__Required work__
1/ In the Kamen Rider Black Sun article, turn the paragraph that begins "In the year 2022" into a short bulleted list that keeps its main facts.
2/ Answer these questions using the Kamen Rider Black Sun article, one answer per line:
(a) Who composed the music for the series?
(b) What rating did Amazon Prime Video give the series?
(c) Which producer offered Kazuya Shiraishi the role of director?
3/ Decide whether each statement agrees with the Kamen Rider Black Sun article. Answer yes or no, and quote the words that decide it.
(a) The series has 12 episodes.
(b) Kotaro Minami and Nobuhiko Akizuki once belonged to the Gorgom movement.
(c) Kazuya Shiraishi wrote the series.

__Page__
____

- Title card
- Genre: Tokusatsu Superhero fiction Science fiction Dark fantasy Conspiracy Alternate history Political drama
- Based on: Kamen Rider Black by Shotaro Ishinomori
- Written by: Izumi Takahashi
- Directed by: Kazuya Shiraishi
- Starring: Hidetoshi Nishijima; Tomoya Nakamura; Kokoro Hirasawa; Kengo Kimura; Nakamura Baijaku II; Yō Yoshida; Pretty Ohta; Takahiro Miura; Takuma Otoo; Gaku Hamada; Daisuke Kuroda; Lou Ohshiba; Toshinori Omi; Hiroki Konno; Jua; Haruka Imou; Mochtar;
- Composer: Kenta Matsukuma
- Country of origin: Japan
- No. of episodes: 10

Production
- Production companies: Toei Company, Ltd.; Kamen Rider Black Sun Project;

Original release
- Network: Amazon Prime Video
- Release: October 28, 2022

= Kamen Rider Black Sun =

Japanese superhero series

Kamen Rider Black Sun (仮面ライダーBLACK SUN, Kamen Raidā Burakku San) is a Japanese tokusatsu web political drama reboot of the 1987 television series Kamen Rider Black. Produced by Toei Company, the series is directed by Kazuya Shiraishi and was released worldwide through Amazon Prime Video on October 28, 2022. The series is part of the celebrations of the 50th anniversary of the Kamen Rider Series, also celebrating the 35th anniversary of Kamen Rider Black.

It received a 16+/18+ rating from Amazon Prime Video.

==Plot==

In the year 2022, Japan has entered a socio-political crisis since the government declared a coexistence between humans and the Kaijins, altered humans that came to be half a century ago via a classified government experiment. Aoi Izumi, a young human rights activist seeking to end Kaijin discrimination, meets two men named Kotaro Minami and Nobuhiko Akizuki, former members of the Gorgom movement that revere the dying Creation King. The clashing ideals between Kotaro and Nobuhiko will shatter their society’s status quo and determine the fate of all Kaijins.

==Production==
Plans for an adult-aimed Kamen Rider series were in place by 2019, planned for the franchise's 50th anniversary. Kazuya Shiraishi expressed interest in the project after learning of it from Toei producer Taisuke Furuya; A few months later, producer Shinichiro Shirakura offered Shiraishi the role of director, revealing the project to be a reboot of Kamen Rider Black.

____

__Stored records__

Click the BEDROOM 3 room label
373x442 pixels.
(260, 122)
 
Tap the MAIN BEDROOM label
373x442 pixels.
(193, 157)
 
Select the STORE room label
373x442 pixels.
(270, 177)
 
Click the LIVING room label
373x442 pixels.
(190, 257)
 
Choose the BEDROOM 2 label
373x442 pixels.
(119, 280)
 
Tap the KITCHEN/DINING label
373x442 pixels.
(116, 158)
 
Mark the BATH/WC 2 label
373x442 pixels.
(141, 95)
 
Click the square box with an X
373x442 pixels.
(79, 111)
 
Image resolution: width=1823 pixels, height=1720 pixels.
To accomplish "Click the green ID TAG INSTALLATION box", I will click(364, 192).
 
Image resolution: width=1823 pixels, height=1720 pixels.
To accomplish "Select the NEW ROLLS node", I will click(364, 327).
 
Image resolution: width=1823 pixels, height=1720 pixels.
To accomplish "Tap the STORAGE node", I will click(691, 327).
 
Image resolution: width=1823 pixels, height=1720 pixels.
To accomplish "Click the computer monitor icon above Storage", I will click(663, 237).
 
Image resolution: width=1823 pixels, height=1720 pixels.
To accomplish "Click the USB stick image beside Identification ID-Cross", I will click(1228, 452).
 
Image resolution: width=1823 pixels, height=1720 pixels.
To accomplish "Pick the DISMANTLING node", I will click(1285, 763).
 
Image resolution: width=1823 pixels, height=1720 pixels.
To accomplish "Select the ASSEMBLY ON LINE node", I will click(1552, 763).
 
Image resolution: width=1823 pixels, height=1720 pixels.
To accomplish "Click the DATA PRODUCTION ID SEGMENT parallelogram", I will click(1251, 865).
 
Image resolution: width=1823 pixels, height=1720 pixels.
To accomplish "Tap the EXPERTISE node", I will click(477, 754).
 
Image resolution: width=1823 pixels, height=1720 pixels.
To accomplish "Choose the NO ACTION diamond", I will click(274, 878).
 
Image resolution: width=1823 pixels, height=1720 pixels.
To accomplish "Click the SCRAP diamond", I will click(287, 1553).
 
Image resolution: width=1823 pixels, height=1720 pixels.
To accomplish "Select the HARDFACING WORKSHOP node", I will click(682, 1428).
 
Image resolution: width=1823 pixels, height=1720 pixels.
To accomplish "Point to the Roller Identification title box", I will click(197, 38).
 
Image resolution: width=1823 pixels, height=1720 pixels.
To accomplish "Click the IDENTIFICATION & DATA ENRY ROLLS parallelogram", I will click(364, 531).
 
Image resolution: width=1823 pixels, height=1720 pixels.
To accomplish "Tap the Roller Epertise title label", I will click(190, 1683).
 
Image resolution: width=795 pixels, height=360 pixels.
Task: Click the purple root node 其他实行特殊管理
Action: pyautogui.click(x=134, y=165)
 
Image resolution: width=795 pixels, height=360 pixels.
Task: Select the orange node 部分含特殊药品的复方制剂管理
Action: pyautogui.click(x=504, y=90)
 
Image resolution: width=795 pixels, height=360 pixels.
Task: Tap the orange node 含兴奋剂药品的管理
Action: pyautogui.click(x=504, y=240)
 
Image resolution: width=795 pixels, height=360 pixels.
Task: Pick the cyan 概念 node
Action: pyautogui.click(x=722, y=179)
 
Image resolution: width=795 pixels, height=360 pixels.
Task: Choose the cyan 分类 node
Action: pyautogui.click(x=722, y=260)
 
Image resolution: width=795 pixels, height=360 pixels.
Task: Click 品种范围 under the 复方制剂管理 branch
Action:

____

__Completed exercise__
1/
- Setting: Japan in 2022, in a socio-political crisis.
- Cause: the government declared coexistence between humans and the Kaijins.
- Kaijins: altered humans who came to be half a century ago through a classified government experiment.
- Aoi Izumi: a young human rights activist working to end Kaijin discrimination.
- She meets Kotaro Minami and Nobuhiko Akizuki, former members of the Gorgom movement, which reveres the dying Creation King.
- The clash between Kotaro's and Nobuhiko's ideals will shatter society's status quo and decide the fate of all Kaijins.

2/
(a) Kenta Matsukuma
(b) 16+/18+
(c) Shinichiro Shirakura

3/
(a) No: "No. of episodes: 10"
(b) Yes: "two men named Kotaro Minami and Nobuhiko Akizuki, former members of the Gorgom movement"
(c) No: "Written by: Izumi Takahashi"